The introspective nature of Alexander’s work is revealed through the artist’s keen observations of his surrounding environment and the vivid way in which he paints it. Employing bold, painterly strokes, Alexander maintains an acute sensibility of his subject matter – whether it be the detailed rendering of the spiny lobster, an expressive portrayal of grackles and ibises perched in branches, or more expansive, floating florals. The artist also injects elements of whimsy; the playful monkeys he paints peer out of their canvases to almost directly engage the viewer. And thus each work is imbued with an authentic, raggedly pristine, emotional sense of the earth we all inhabit. In this way, Alexander creates scenes that are deeply personal, yet also shared…nostalgic yet ongoing…exotic yet familiar…of the world yet otherworldly. Saturating his landscapes with humor, sentimentality, and veneration, Alexander reveals as much about himself as he does about nature.

John Alexander: Landscape and Memory is comprised of nine paintings and four drawings, work that comes together in reverence for the formal tradition of landscape painting. Paying homage to an Impressionist Master, Claude Monet, Alexander paints dreamy hollyhocks. Invoking the more recent Hudson River School, Alexander carefully creates bucolic scenes of both reality and idealization. Perhaps most unexpectedly, Alexander also nods to the Abstract Expressionists, applying thick strokes of paint in a gestural, emotional meditation. In turn, Alexander’s work pays tribute to the long and varied legacy of landscape painting before him while simultaneously remaining true to his own, very personal, connection to nature. Through the amalgamation of art historical context, environmental conservation, and the integration of a more intimate narrative, Alexander produces a body of work that is raw, compelling, and perhaps above all else, natural.

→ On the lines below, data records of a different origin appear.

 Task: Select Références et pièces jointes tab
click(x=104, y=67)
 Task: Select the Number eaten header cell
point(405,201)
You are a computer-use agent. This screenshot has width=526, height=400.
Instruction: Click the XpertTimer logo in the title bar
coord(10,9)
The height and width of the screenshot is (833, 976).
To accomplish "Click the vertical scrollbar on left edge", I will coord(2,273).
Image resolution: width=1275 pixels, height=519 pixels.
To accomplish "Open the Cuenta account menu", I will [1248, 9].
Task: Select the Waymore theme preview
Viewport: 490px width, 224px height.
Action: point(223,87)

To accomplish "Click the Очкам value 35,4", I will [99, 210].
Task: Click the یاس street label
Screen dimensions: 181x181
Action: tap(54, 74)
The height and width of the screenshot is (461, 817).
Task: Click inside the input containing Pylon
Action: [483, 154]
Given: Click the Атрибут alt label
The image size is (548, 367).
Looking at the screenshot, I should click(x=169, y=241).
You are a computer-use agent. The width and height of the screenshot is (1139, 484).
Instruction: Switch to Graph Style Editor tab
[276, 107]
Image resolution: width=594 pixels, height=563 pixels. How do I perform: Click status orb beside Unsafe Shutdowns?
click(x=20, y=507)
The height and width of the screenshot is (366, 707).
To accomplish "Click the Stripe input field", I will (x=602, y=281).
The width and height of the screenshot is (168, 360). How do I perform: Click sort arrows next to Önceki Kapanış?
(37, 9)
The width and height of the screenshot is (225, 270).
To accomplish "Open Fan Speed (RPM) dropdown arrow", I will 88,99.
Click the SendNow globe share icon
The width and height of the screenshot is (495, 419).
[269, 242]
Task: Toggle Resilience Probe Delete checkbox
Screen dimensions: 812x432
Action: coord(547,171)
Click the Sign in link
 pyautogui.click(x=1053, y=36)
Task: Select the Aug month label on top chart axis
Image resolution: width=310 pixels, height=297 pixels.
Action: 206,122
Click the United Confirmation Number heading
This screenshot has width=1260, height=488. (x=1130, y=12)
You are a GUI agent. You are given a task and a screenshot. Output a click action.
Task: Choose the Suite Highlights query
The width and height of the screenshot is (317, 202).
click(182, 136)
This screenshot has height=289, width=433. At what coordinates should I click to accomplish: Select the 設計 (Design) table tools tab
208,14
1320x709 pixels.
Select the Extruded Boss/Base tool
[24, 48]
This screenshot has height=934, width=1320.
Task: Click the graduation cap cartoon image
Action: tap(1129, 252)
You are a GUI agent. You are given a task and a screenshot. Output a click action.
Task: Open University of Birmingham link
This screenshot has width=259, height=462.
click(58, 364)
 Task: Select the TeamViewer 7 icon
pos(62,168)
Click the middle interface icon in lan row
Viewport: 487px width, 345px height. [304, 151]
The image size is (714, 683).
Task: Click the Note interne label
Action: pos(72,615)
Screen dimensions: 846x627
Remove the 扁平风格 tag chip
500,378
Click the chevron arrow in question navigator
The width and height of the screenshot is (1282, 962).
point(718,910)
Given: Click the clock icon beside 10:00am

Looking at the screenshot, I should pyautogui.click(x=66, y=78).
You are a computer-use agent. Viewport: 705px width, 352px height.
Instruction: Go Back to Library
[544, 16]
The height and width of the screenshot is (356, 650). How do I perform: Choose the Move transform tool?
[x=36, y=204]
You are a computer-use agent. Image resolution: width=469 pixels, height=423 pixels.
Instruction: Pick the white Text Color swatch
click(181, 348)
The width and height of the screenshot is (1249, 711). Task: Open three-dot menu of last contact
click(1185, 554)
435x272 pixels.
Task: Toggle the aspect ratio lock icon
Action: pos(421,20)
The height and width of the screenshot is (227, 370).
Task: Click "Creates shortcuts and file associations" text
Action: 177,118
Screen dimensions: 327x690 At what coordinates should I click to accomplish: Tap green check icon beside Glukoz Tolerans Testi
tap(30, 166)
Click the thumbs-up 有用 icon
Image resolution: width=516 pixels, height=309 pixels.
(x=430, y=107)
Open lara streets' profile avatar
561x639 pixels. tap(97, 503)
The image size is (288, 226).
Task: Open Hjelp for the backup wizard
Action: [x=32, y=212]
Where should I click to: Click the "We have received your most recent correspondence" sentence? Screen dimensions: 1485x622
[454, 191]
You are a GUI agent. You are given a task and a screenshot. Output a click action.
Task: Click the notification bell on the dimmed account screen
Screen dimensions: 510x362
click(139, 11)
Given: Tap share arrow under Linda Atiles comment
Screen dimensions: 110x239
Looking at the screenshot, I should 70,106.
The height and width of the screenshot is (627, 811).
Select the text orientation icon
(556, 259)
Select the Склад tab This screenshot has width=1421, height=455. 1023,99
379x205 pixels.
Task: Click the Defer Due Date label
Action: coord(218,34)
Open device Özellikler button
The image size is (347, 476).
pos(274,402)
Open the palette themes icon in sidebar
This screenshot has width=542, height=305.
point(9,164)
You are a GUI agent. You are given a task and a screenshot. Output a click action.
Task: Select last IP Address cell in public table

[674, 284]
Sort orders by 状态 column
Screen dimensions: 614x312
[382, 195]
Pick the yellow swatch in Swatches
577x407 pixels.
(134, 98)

John Alexander was born in Beaumont, Texas, in 1945. He received his B.F.A. from Lamar University in Beaumont in 1968 and his M.F.A. from the Southern Methodist University in Dallas in 1970. Following graduate school, Alexander taught at the University of Houston. Though the artist’s Texas roots influence much of his work, to solely categorize Alexander as a “Texas” artist would be inaccurate. In 1979, having established himself in Houston as a prominent local artist, Alexander moved to New York City. Today the artist divides his time between his SoHo studio loft and home in Amagansett, East Hampton. Alexander’s work has been widely exhibited at such prestigious institutions as the Corcoran Gallery of Art and the Smithsonian American Art Museum, both in Washington, D.C., and the Museum of Fine Arts, Houston. His work is featured in the permanent collections of several leading institutions, including The Metropolitan Museum of Art, New York; the Dallas Museum of Art; and the Museum of Contemporary Art, Los Angeles; as well as many other public and private collections worldwide.